Perhaps part of the point here is that our experiences in the world are necessarily filtered through our experiences with art, and vice versa. At least to a certain degree, we see landscapes in the way that art teaches us to see them—as Byerly contends. Hence, we find explicit references to cinema and painting in Journée américaine, even if those descriptions do indeed derive from experience in the world, rather than from movies. In addition, while Montalbetti emphasizes the importance of her actual “confrontation” with American landscapes, she notes that she films her experiences on the road and then works from those images. The cinematic language in Journée américaine might not stem from Leone’s westerns, but it does seem to reflect her own aesthetic framing of the landscape. Montalbetti’s narrator cannot help but see the land in artistic terms, as when Donovan spots an oil rig on the horizon: “it looks like performance art, an installation of dynamic sculpture that might signify the pendulum swing, the scansion of time, the urge to access the earth’s remotest depths” (p. 89).

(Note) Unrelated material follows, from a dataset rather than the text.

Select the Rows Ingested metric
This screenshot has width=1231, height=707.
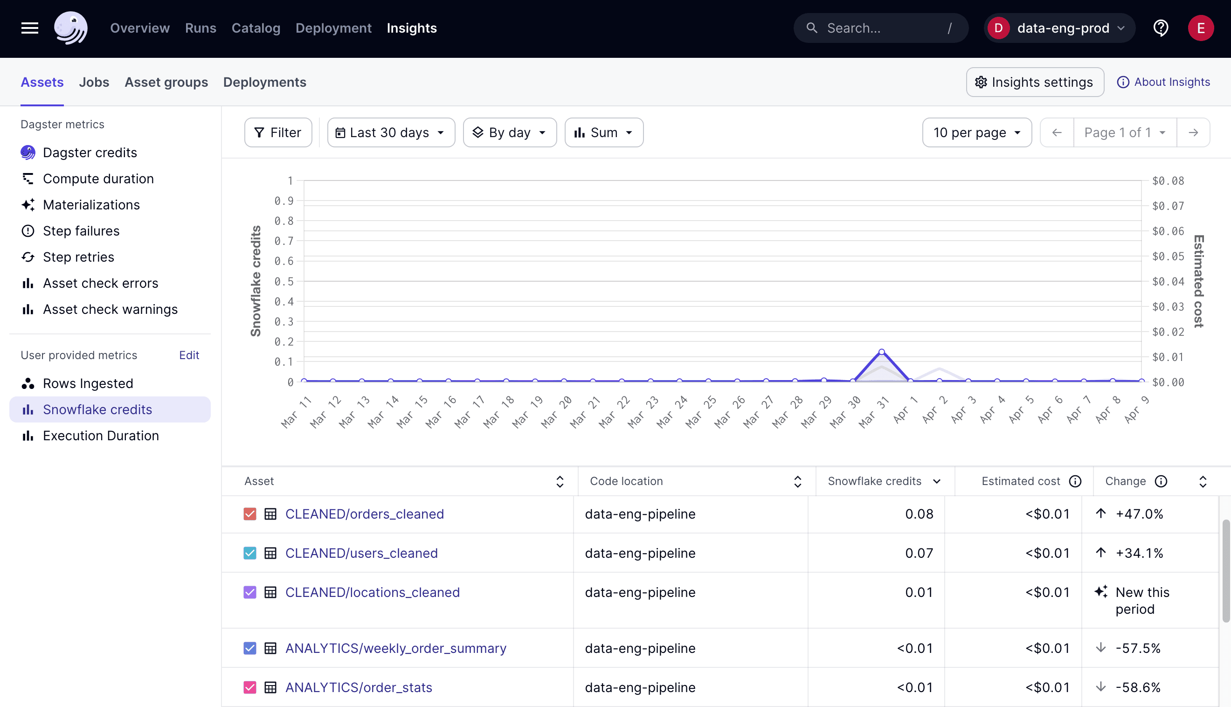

Journée américaine, asks us to think about the work of writing. It makes this demand in a way that pushes against the edge of the text, making us aware that the work of writing takes place in the world, constitutes the world, and incorporates the world. The work of writing sprawls, unfolding as a mesh of relations—not just between human characters but also objects, animals, and landscapes, in ways that often emphasize blurred boundaries and mobility. That work demonstrates, in the words of Morton, “the disorienting openness of the ecological thought” (p. 31). At one point in Journée américaine, the narrator tells us about a time when Donovan visited Jane’s hometown and simply walked around: “he just breathed the air, telling himself that this was the air she was breathing, and that was enough for him” (p. 54). Donovan delights in the idea of sharing space, no matter how indirectly. When we think of the world, or the text, as opening, all space is shared space. Montalbetti gestures toward that openness in a number of ways, creating a text that allows us to share space, even if indirectly, with her and her narrator, the mesh of characters and their relations, and the landscapes that unfold with the narrative. We thus see and experience how the ecological can take shape in the work of writing.